Measure = Data.define(:amount, :unit)
distance = Measure.new(100, 'km')
distance.amount #=> 100
distance.unit #=> "km"

In this example, calling Data.define creates a new class that has some methods built into it, including a constructor and amount and unit accessor methods. Because these methods are created at runtime, Sorbet wouldn’t be able to know about them statically without a little help. To “teach” Sorbet about these methods, we needed to make a change to a part of the pipeline called the “rewriter.”

Adding a new rewriter

The stage of the pipeline after the “desugarer” is the “rewriter” stage. Rewriters are very similar to the desugarer, but while the desugarer is broad and covers many types of Ruby syntax, rewriters are specific; they each handle a particular Ruby class or feature.

For example, Sorbet’s ClassNew rewriter consolidates how Sorbet represents class definitions. A line like Child = Class.new(Parent) would be rewritten as class Child < Parent; end. This means that Sorbet only needs to know how to type check one class definition syntax rather than two, which simplifies later steps of the type checking pipeline.

My teammates and I applied the same principle to Ruby’s new Data class.

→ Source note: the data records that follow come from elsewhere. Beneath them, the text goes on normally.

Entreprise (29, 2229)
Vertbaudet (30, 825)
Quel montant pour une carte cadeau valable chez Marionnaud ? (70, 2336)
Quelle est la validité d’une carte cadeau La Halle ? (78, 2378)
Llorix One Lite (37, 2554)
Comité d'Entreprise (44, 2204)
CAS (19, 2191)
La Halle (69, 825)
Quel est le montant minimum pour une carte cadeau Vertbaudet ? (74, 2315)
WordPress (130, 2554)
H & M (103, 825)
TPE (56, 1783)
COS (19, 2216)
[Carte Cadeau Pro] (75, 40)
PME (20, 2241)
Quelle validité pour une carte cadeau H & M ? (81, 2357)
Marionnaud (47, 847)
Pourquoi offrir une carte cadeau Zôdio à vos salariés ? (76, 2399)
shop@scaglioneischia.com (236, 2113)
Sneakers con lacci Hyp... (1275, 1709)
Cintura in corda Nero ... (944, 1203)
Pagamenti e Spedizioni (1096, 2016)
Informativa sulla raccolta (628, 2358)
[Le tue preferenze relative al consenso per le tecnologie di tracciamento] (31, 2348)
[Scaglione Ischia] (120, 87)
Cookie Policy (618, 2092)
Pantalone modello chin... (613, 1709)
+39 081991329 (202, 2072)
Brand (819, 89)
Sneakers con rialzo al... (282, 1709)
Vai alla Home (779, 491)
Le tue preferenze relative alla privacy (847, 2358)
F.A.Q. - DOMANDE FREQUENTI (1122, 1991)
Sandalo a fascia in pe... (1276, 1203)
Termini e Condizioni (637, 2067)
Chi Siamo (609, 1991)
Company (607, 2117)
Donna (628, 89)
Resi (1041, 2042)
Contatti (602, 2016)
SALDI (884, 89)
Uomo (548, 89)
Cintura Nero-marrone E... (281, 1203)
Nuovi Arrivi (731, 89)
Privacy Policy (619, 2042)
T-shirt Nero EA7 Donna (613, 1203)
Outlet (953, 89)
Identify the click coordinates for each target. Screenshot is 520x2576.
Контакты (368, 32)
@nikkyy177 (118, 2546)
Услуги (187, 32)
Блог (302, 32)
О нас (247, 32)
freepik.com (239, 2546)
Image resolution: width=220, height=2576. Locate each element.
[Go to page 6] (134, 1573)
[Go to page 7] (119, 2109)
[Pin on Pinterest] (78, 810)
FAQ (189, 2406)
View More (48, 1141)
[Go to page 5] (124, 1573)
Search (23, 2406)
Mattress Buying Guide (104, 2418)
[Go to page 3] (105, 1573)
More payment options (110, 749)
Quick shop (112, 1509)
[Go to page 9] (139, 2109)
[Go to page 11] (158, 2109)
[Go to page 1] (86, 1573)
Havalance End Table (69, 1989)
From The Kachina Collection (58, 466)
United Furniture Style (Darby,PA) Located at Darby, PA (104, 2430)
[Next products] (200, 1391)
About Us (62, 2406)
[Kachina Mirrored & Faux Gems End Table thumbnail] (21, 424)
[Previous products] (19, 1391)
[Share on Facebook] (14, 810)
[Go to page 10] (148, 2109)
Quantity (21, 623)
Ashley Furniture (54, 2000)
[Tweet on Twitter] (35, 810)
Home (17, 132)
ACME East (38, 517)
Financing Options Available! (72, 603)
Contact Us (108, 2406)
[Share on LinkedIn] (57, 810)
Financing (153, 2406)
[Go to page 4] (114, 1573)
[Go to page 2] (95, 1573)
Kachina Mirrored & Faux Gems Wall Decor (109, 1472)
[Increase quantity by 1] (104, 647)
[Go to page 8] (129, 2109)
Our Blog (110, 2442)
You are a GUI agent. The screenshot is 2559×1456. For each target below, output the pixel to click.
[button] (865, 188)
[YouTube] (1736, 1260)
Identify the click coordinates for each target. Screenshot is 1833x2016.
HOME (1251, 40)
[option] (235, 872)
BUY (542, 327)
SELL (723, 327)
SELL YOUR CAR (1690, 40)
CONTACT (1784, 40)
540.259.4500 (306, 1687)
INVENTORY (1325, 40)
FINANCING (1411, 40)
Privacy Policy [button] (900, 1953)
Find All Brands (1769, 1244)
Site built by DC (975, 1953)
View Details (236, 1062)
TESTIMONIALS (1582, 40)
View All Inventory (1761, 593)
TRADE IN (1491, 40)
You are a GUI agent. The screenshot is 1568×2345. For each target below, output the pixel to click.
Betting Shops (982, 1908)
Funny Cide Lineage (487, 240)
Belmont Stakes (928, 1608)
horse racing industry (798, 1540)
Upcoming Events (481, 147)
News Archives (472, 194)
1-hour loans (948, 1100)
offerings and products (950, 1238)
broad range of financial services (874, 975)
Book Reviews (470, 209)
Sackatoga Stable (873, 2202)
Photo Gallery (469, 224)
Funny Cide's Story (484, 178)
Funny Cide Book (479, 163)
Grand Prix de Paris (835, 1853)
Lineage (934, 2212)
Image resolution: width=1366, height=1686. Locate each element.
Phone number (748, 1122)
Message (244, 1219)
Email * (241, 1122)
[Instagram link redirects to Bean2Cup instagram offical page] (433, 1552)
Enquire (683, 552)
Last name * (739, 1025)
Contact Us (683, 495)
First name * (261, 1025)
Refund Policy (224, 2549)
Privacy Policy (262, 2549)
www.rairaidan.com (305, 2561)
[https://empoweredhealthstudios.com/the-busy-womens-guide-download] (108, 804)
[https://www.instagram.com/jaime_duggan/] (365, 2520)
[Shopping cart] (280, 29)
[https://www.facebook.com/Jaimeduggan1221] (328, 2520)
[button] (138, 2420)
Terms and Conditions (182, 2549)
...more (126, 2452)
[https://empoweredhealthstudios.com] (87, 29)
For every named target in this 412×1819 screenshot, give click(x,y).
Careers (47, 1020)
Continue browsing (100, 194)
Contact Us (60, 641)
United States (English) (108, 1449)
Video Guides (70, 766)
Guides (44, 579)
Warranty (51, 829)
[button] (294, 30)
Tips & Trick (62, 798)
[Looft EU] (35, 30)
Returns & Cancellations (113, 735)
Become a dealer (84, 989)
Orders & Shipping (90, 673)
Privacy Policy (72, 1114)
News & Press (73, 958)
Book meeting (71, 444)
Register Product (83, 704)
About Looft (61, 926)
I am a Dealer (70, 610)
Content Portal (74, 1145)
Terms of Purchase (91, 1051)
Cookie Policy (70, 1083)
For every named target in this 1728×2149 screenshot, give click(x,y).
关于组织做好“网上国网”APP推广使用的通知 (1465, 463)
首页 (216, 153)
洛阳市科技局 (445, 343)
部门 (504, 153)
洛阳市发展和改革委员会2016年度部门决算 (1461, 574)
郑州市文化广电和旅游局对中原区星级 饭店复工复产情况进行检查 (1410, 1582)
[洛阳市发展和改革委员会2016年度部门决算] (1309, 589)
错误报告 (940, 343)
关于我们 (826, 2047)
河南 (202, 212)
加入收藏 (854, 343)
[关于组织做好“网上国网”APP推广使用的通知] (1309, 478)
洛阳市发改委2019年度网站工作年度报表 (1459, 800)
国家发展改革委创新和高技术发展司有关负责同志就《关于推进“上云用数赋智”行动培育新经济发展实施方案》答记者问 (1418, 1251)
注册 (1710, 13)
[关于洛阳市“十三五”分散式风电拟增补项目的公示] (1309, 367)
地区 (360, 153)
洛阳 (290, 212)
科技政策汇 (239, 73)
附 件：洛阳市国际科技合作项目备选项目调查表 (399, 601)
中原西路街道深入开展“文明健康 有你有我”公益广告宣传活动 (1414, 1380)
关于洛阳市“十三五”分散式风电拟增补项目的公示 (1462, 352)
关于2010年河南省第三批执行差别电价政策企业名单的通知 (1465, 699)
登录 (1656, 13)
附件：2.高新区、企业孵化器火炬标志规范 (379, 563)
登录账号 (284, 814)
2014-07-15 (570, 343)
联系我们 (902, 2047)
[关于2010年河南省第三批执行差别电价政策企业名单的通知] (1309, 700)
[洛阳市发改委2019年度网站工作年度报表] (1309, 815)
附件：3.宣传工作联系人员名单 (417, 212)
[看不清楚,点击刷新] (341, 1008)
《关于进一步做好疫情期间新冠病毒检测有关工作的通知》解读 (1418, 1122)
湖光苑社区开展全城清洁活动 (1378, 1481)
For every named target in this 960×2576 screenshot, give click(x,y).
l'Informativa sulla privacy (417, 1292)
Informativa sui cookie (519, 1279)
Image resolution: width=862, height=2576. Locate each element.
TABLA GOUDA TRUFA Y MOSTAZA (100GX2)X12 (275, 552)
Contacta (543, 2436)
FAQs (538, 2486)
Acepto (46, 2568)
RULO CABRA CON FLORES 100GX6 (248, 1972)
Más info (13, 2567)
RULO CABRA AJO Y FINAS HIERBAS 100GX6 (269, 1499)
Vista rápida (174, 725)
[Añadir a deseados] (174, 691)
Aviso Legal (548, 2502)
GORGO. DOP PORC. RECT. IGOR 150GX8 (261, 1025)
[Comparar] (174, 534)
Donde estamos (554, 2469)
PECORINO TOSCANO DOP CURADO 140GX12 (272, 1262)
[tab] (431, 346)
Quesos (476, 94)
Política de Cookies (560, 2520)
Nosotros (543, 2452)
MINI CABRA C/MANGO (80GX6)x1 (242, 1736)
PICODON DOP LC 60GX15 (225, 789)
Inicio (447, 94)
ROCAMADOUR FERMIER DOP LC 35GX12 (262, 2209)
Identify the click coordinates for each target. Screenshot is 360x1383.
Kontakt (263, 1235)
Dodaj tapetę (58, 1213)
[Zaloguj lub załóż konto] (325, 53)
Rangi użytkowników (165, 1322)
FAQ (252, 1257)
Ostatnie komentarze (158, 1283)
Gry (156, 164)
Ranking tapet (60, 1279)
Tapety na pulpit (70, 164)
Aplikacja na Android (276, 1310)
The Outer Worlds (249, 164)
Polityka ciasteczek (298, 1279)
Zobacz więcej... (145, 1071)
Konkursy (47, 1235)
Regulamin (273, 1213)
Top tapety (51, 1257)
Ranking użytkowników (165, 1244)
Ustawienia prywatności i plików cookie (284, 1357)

We opened a PR on Sorbet that added a new Data rewriter. This rewriter finds calls to Data.define and modifies Sorbet’s internal representation of the resulting class to include an initializer, as well as accessor methods for every field passed into the define method.

You can see this rewriter in action on sorbet.run, Sorbet’s online sandbox. By passing in the URL parameters ?arg=--print&arg=rewrite-tree, we can ask Sorbet to print out the results of the rewriter phase of the pipeline, allowing us to visualize the changes that Sorbet is making to our code under the hood!

If you click the link above, you’ll see that Sorbet rewrites Measure = Data.define(:amount, :unit) as something closer to:

class Measure
  def amount; end
  def unit; end
  def initialize(amount=nil, unit=nil); end
end

Once it knows about methods that will be defined at runtime, Sorbet can accurately type check code that uses Ruby 3.2’s new Data class!

Updating Ruby Core RBI files

The last thing my teammates and I needed to do to make Sorbet compatible with Ruby 3.2 was to update Sorbet’s RBI files to reflect the latest changes to Ruby’s core API.

In order to type check methods from Ruby core, Sorbet keeps a repository of RBI files that define types on every class and module in the Ruby core library. When methods changed in new Ruby versions, Sorbet’s RBIs have to be updated to reflect these changes before Sorbet can begin accurately type checking those methods in our code.

My teammates and I opened a series of PRs against Sorbet that modified the Ruby core RBI files to reflect the changes introduced in Ruby 3.2. Here are some examples:

In doing this work, we ensured that Ruby developers at Shopify and in the broader community could leverage all the awesome, new features introduced in Ruby 3.2 while still benefitting from the safety of type checking.

If you’re interested in any of the features mentioned in this article, you can test them out using Sorbet’s online sandbox!